Floor votes in the Assembly and Senate yesterday approved the first bills of the special session on health care. The bills would eliminate pre-existing conditions as a means for denying health insurance coverage. They also would establish new geographic rating regions to help determine variable rates by area in California, one provision in the bills that recently has become contentious.
The Assembly passed ABX1-2 by Assembly member Richard Pan (D-Sacramento) on a 53-25 vote. The Senate passed its version of the bill, SBX1-2 by Ed Hernandez (D-West Covina), where the vote was 26-10-1.
Most of the objections raised yesterday on the Senate and Assembly floors to the two bills came from Republicans who oppose the Affordable Care Act. No one raised objections to the number of geographic rating regions, but that’s one detail in both bills that’s still wide open to change.
The bills call for six geographic rating regions now, expanding to 13 regions in 2015. Neither of those numbers march up exactly with the 19 regions favored by insurers and the exchange, nor the 18-region plan proposed by the Department of Insurance. But that may change soon.
Right now the federal government guidance is for a maximum of seven rating regions,” Hernandez said, adding that he expects that federal guidance to change soon, opening the door to a greater number of rating regions.
“And it looks like we are moving it up to the 19 regions,” Hernandez said. “This will all come back in concurrence.”

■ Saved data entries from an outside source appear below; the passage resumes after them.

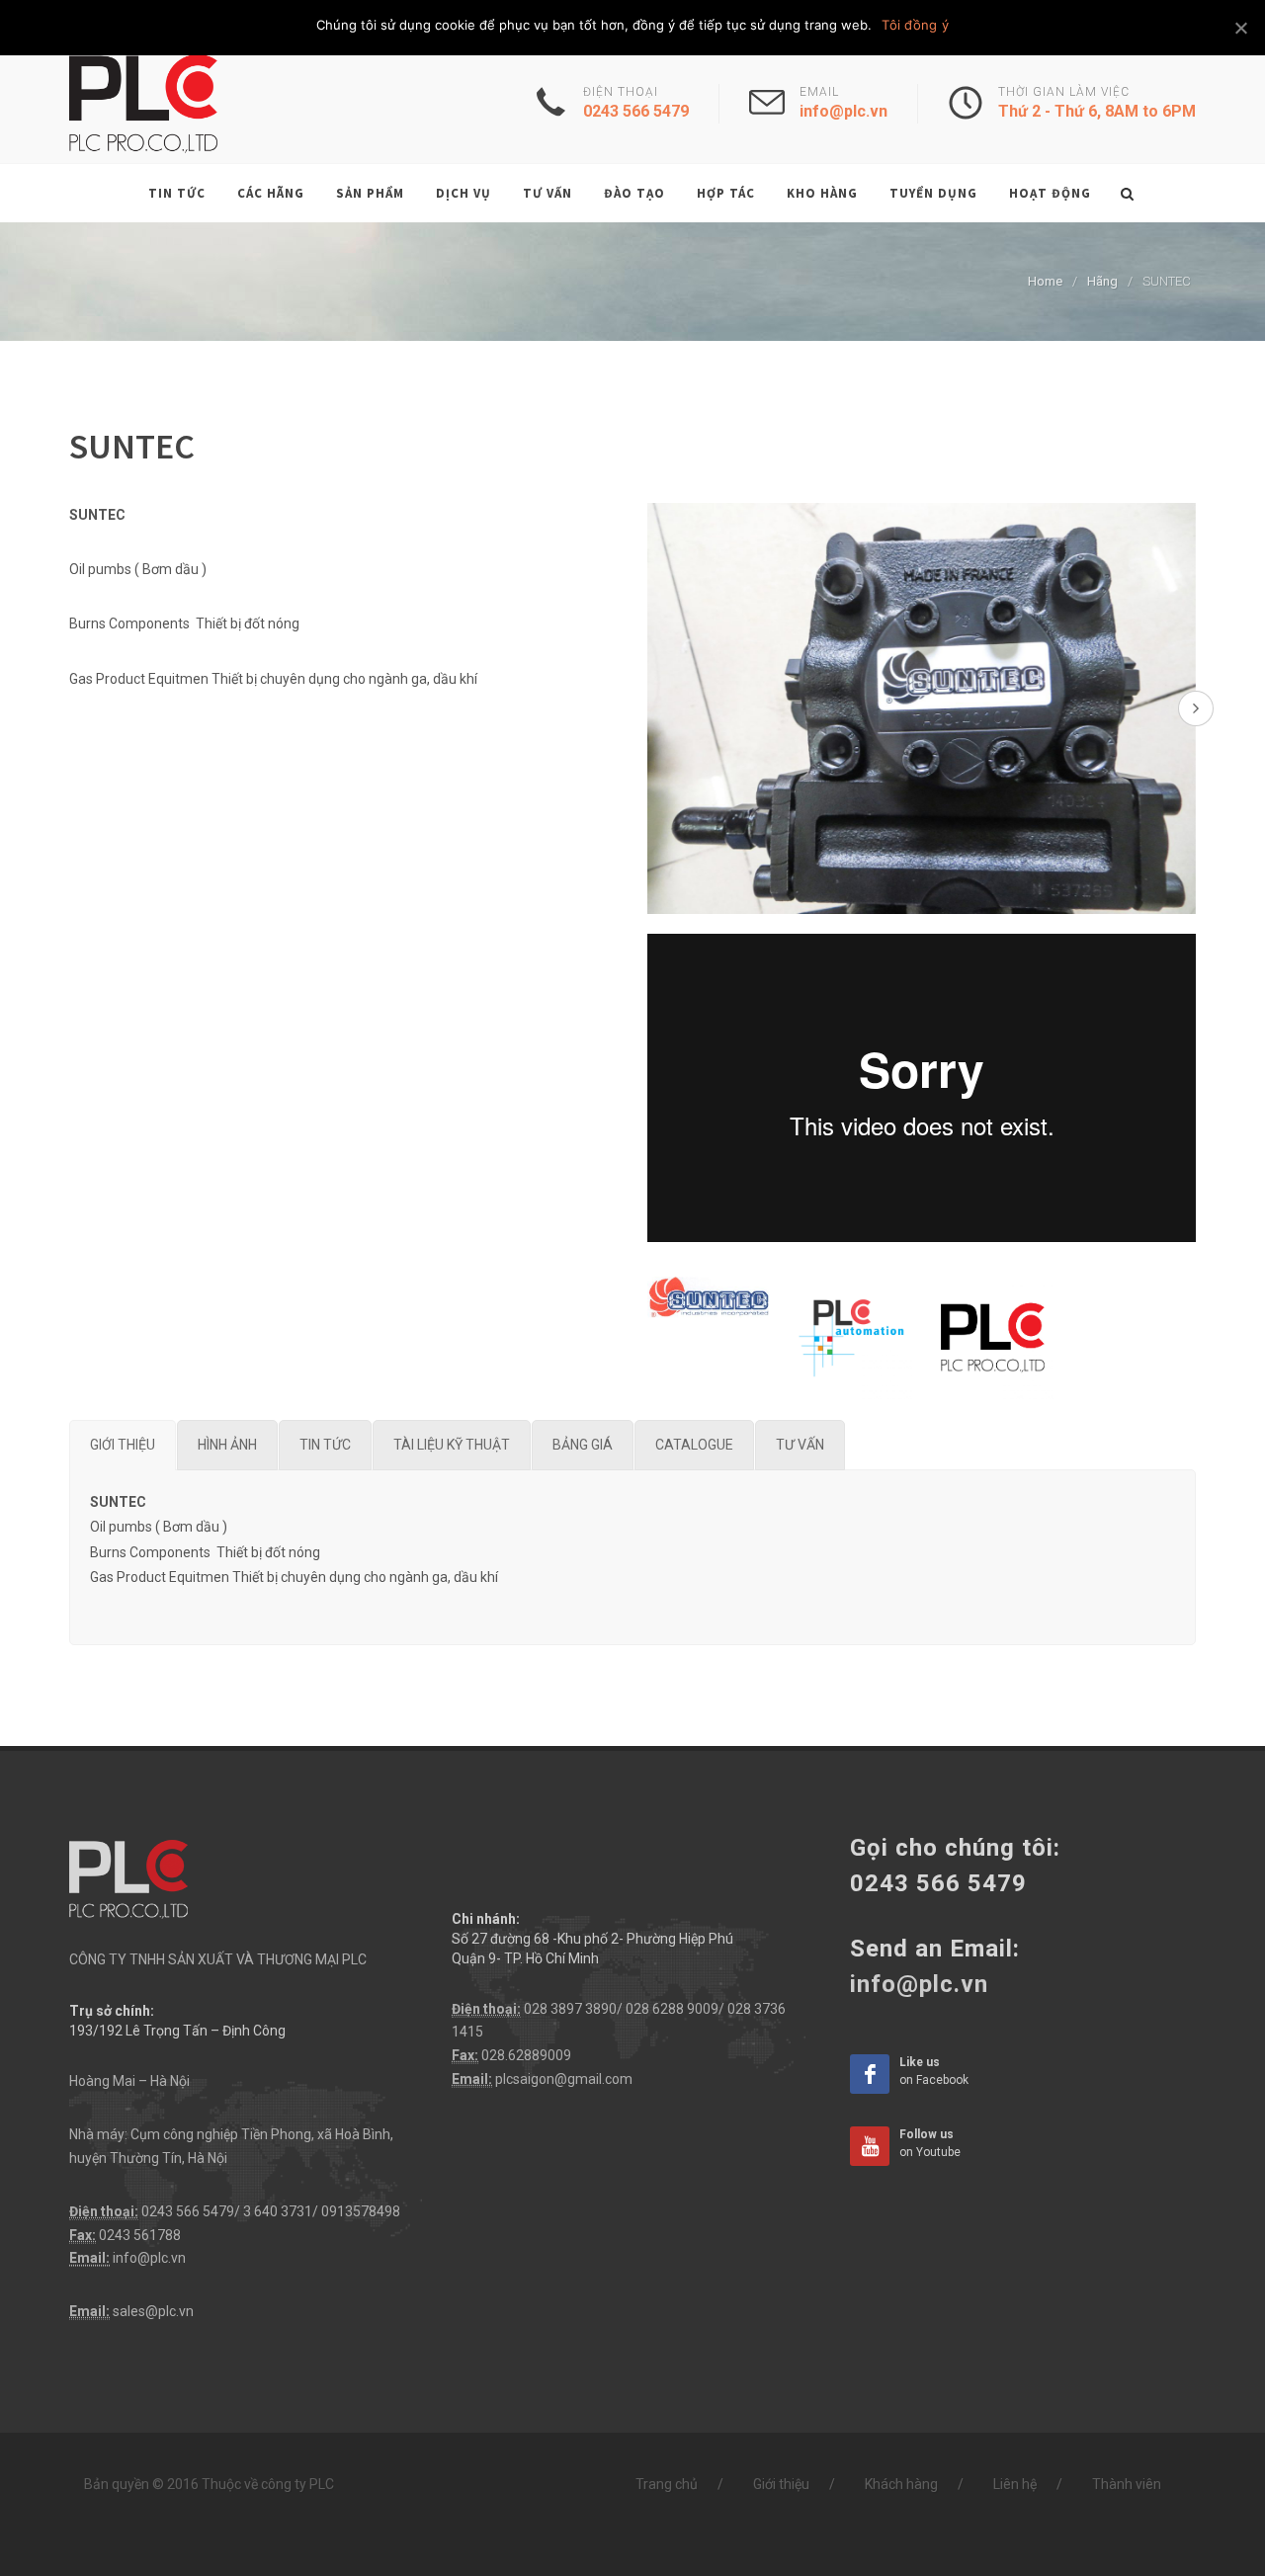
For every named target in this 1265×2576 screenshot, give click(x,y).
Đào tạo (634, 193)
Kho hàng (822, 193)
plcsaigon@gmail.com (563, 2079)
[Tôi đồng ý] (1240, 28)
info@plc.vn (149, 2258)
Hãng (1102, 281)
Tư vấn (547, 193)
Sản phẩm (370, 193)
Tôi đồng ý (915, 25)
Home (1045, 281)
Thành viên (1126, 2484)
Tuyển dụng (933, 193)
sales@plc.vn (153, 2311)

The California Association of Health Plans and the Department of Insurance have taken an oppose-unless-amended position on the bills. A final decision on the rating regions could be made by the end of March and then amended into the bills.
Both floor votes followed party lines, with Republicans taking exception to the uncertain nature of the final bill language, and to the Affordable Care Act, in general.
“There’s been a lot of debate about this so-called Affordable Care Act,” said Assembly member Tim Donnelly (R-Twin Peaks). “Really it’s the Unaffordable Care Act. â¦ Physicians take an oath to first do no harm. I believe this will do harm to every Californian.”
Assembly member Holly Mitchell (D-Los Angeles) said that criticism might be a little broad.
“I often stand in front of this body and find myself saying the same thing,” Mitchell said. “We should focus on what this bill actually does.”
What it does primarily, according to bill author Pan, is align state law with federal law by eliminating pre-existing conditions for coverage denial.
Pan said changes in the long run will help curb the cost of medical care.
“People are using the system now. People do get sick, and when they don’t have coverage, they often wait to get care, and it’s often more expensive care,” he said. “That [high cost] is already in the system. By getting them coverage, we’re hoping to save that money.
“We’re getting them the care that’s needed and that will save their lives,” Pan said, “but also in the long run, we’re lowering those costs, and bending the cost curve.”